Short task: Quote the stretch from the line containing "You are a GUI" through the end of the items, word for word, and leave the pictures out of your answer.

--

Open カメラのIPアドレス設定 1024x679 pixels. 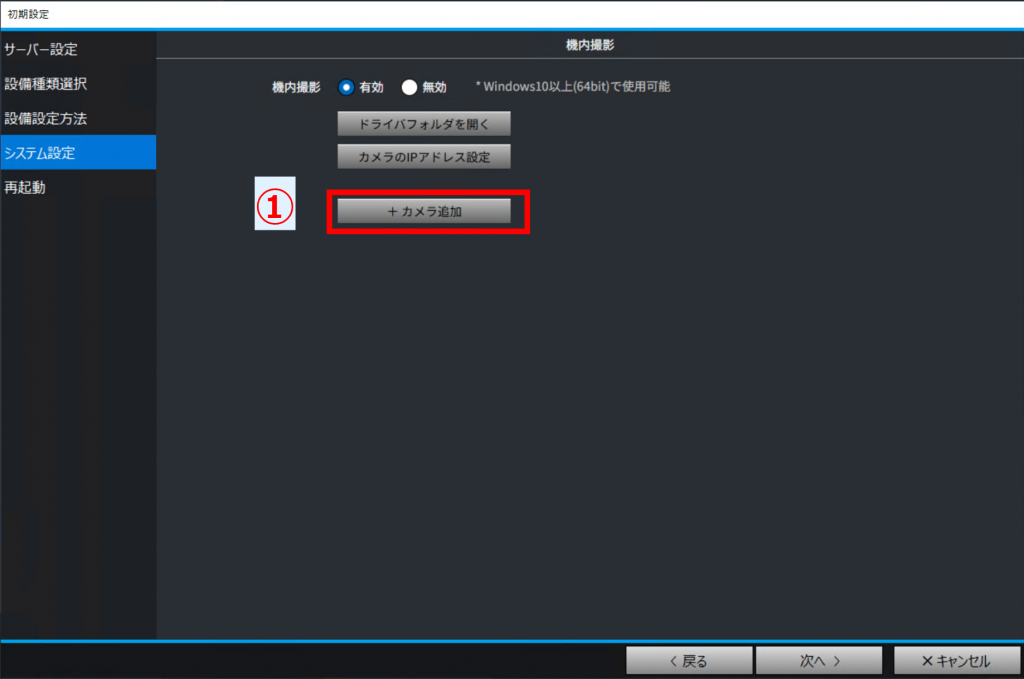tap(424, 157)
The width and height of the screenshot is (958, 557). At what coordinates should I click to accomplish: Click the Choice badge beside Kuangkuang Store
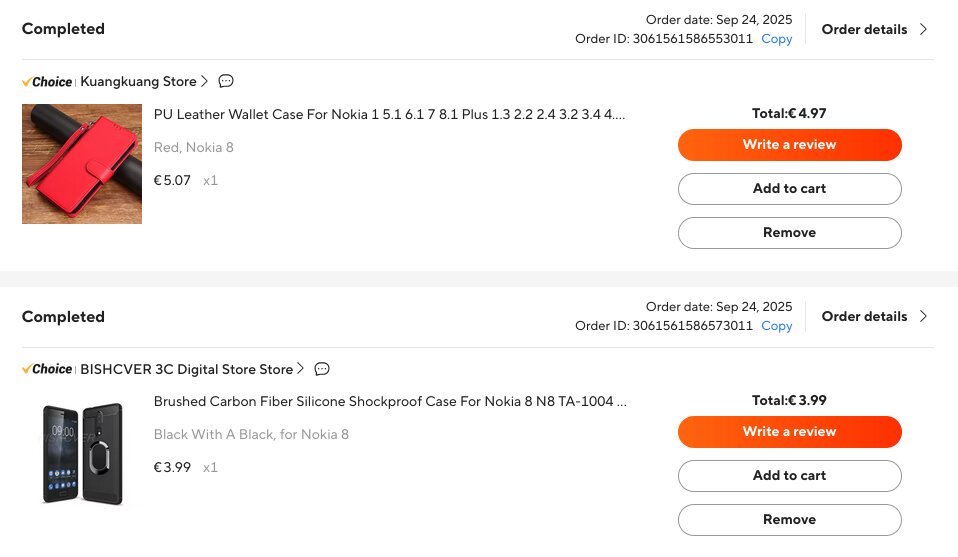coord(47,82)
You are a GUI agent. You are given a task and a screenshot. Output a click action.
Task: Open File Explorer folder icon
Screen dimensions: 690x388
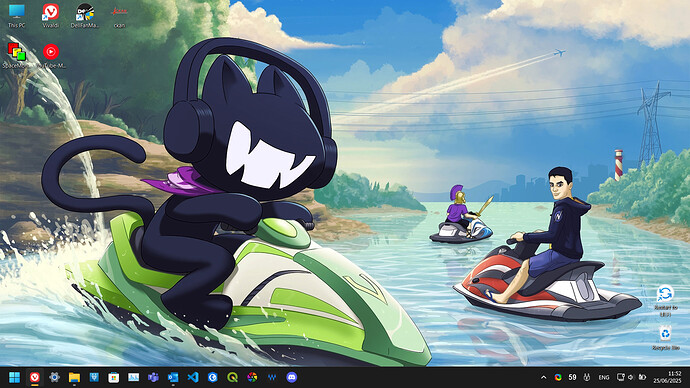click(74, 377)
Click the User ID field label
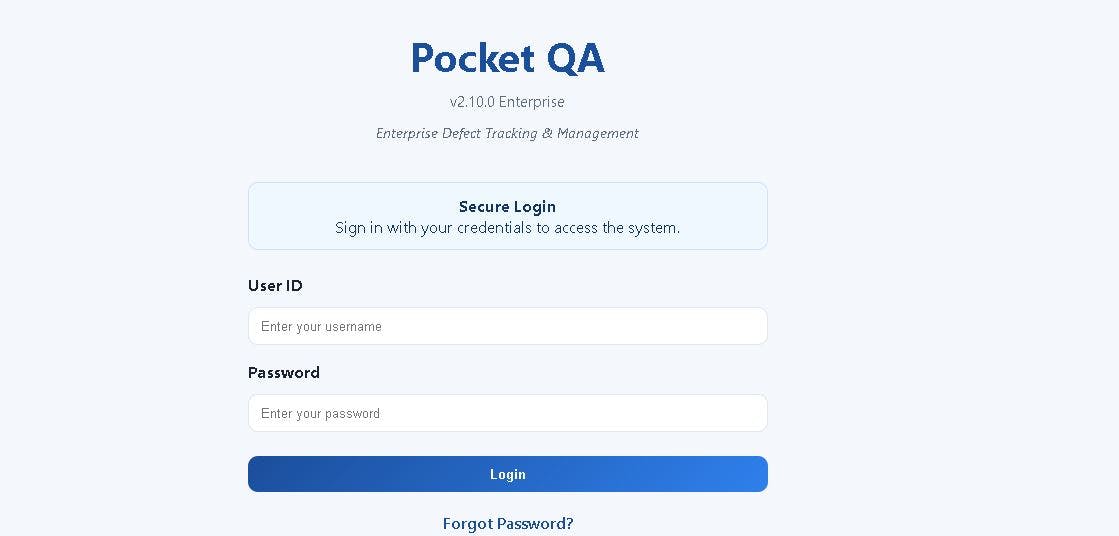This screenshot has width=1119, height=536. pos(275,285)
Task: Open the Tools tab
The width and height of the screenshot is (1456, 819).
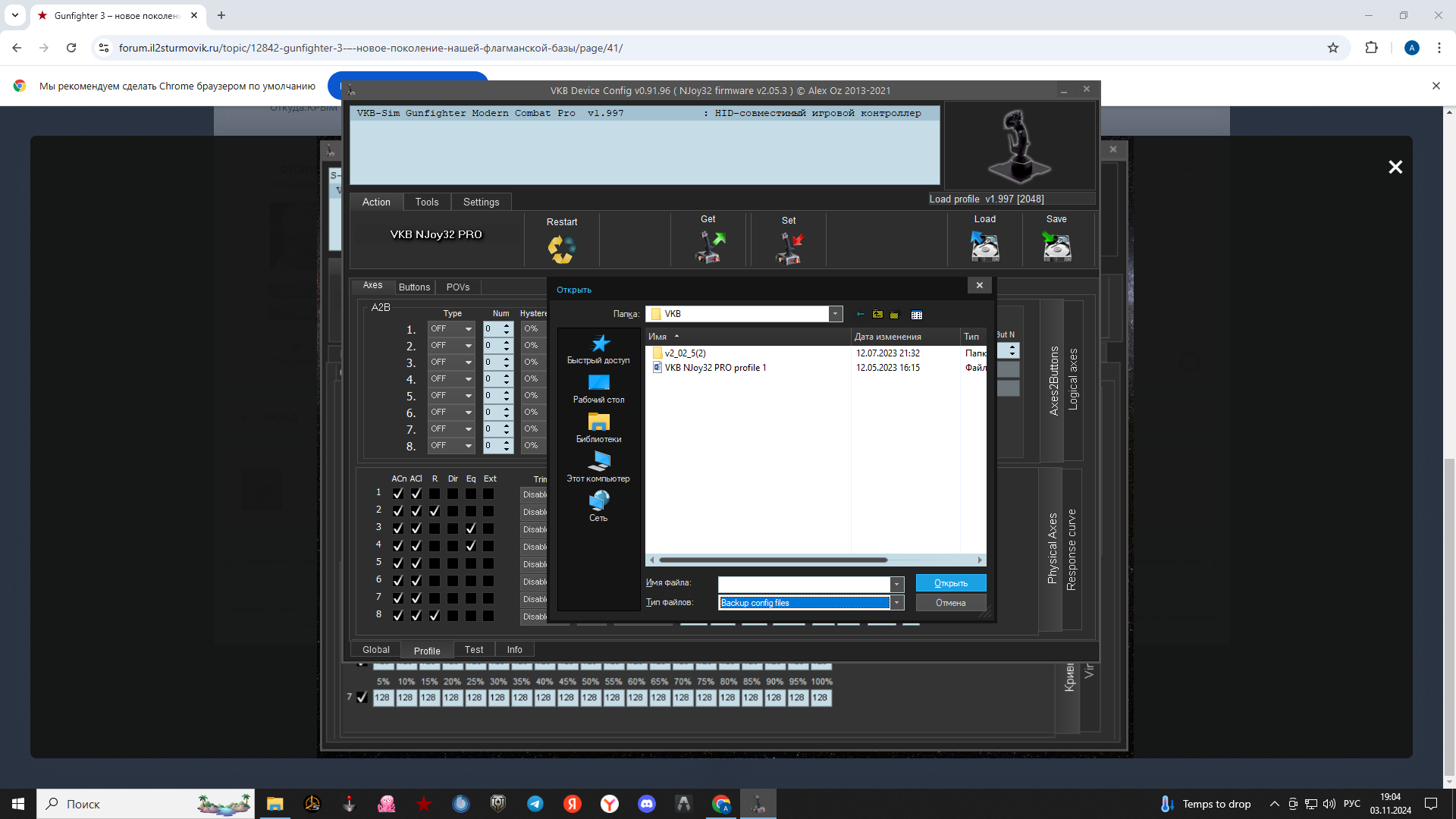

--

Final answer:
You are a GUI agent. You are given a task and a screenshot. Output a click action.
Task: Open File Explorer folder icon
Screen dimensions: 690x388
click(74, 377)
Click the User ID field label
This screenshot has width=1119, height=536. pos(275,285)
Task: Open the Tools tab
The width and height of the screenshot is (1456, 819).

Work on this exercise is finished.